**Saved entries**
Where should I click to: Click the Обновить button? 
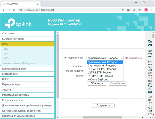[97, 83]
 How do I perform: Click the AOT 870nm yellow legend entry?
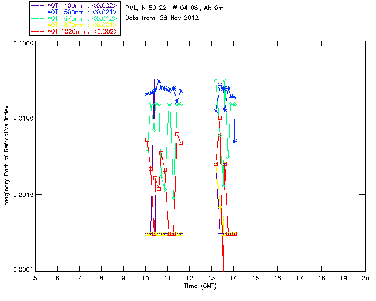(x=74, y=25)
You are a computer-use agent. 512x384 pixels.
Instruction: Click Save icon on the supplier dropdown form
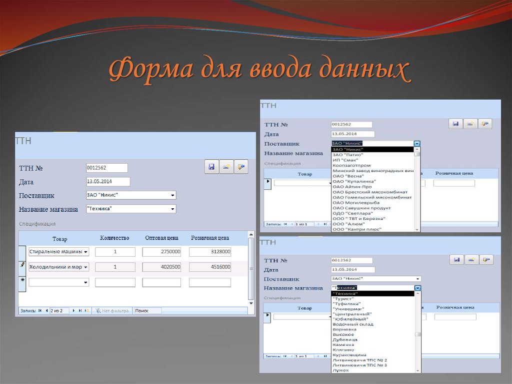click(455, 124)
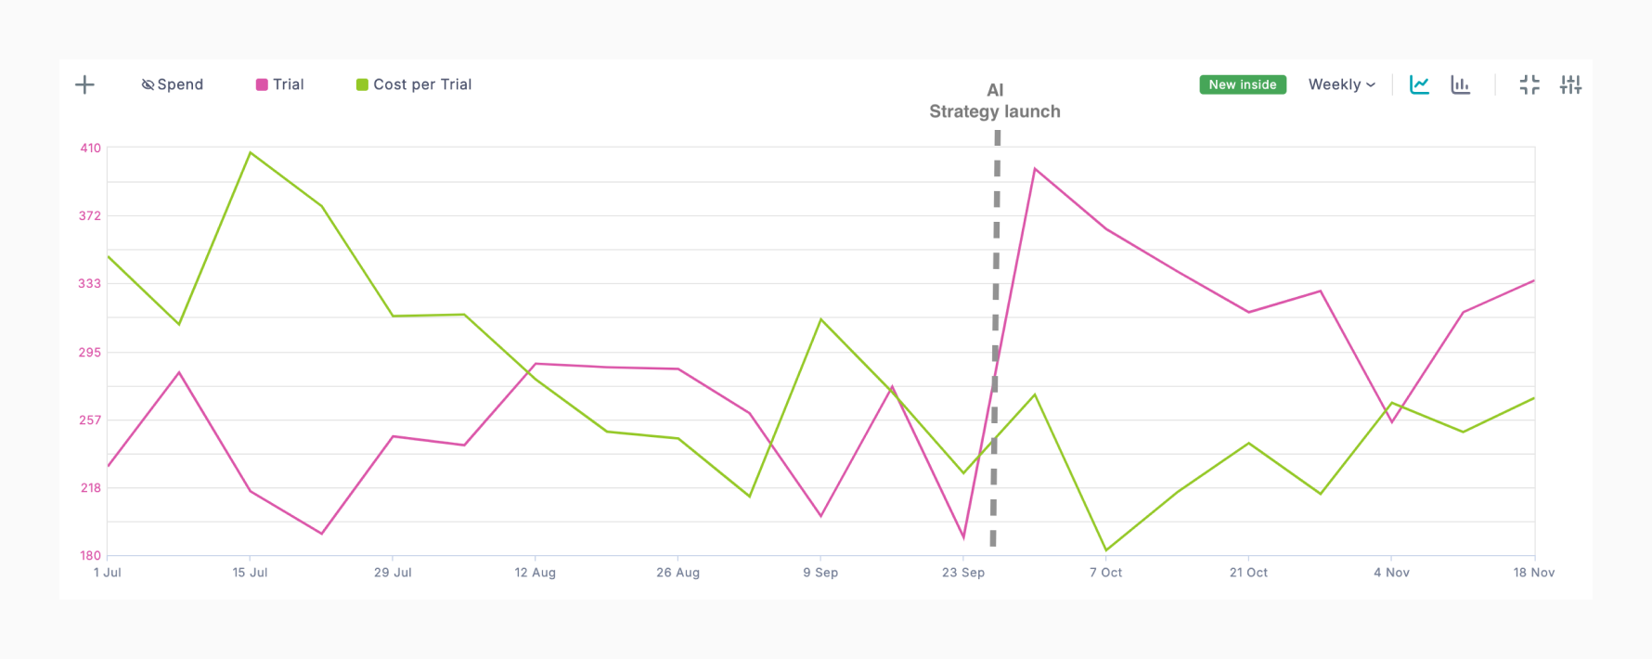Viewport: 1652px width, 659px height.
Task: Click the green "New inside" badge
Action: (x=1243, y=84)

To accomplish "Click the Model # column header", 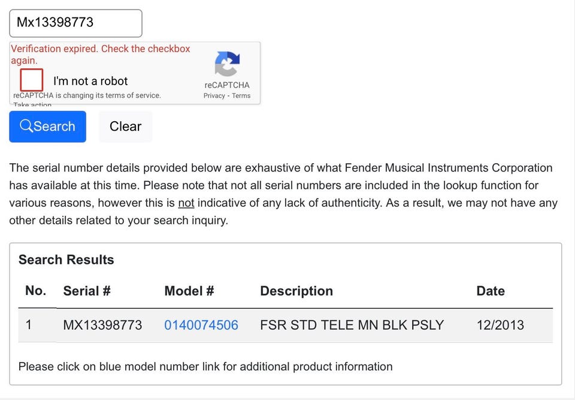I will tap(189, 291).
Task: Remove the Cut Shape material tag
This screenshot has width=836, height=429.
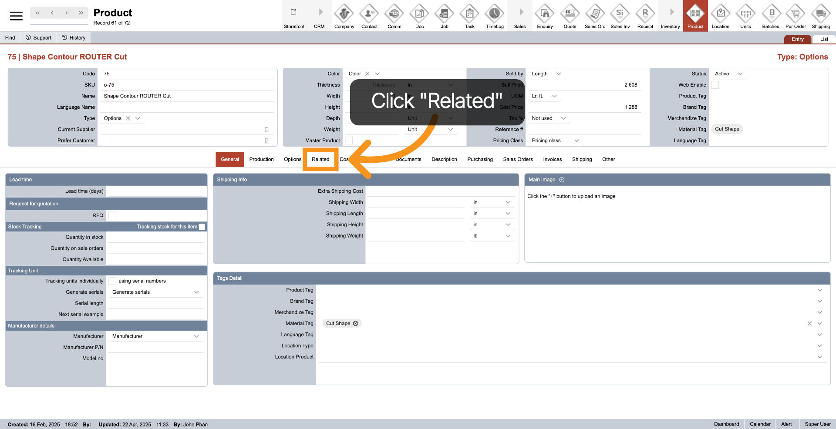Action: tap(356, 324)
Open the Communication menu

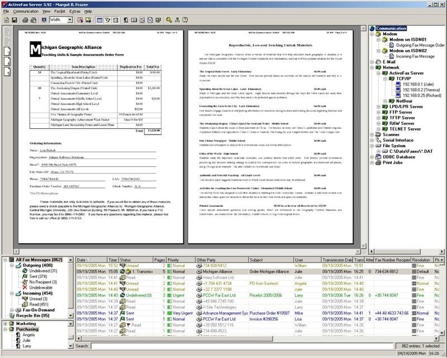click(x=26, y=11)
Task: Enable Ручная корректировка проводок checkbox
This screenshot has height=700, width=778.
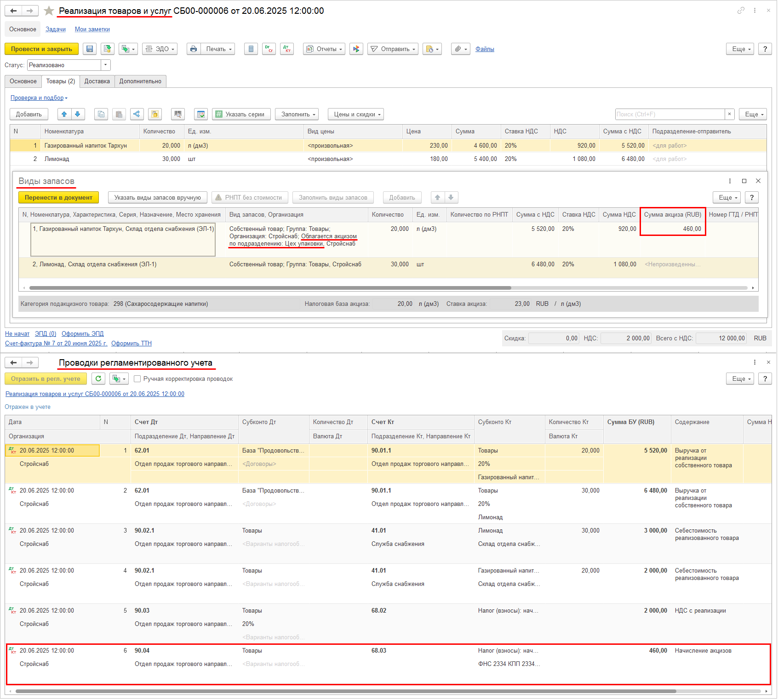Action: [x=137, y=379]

**Instructions for the task**
Only one thing is required: an exact printout of the lines from the line containing "This screenshot has width=836, height=429." through the last line of the records, pictures excluded.

**Written response**
This screenshot has width=836, height=429.
Action: tap(356, 324)
Open the Communication menu

click(x=26, y=11)
Task: Enable Ручная корректировка проводок checkbox
This screenshot has height=700, width=778.
Action: [x=137, y=379]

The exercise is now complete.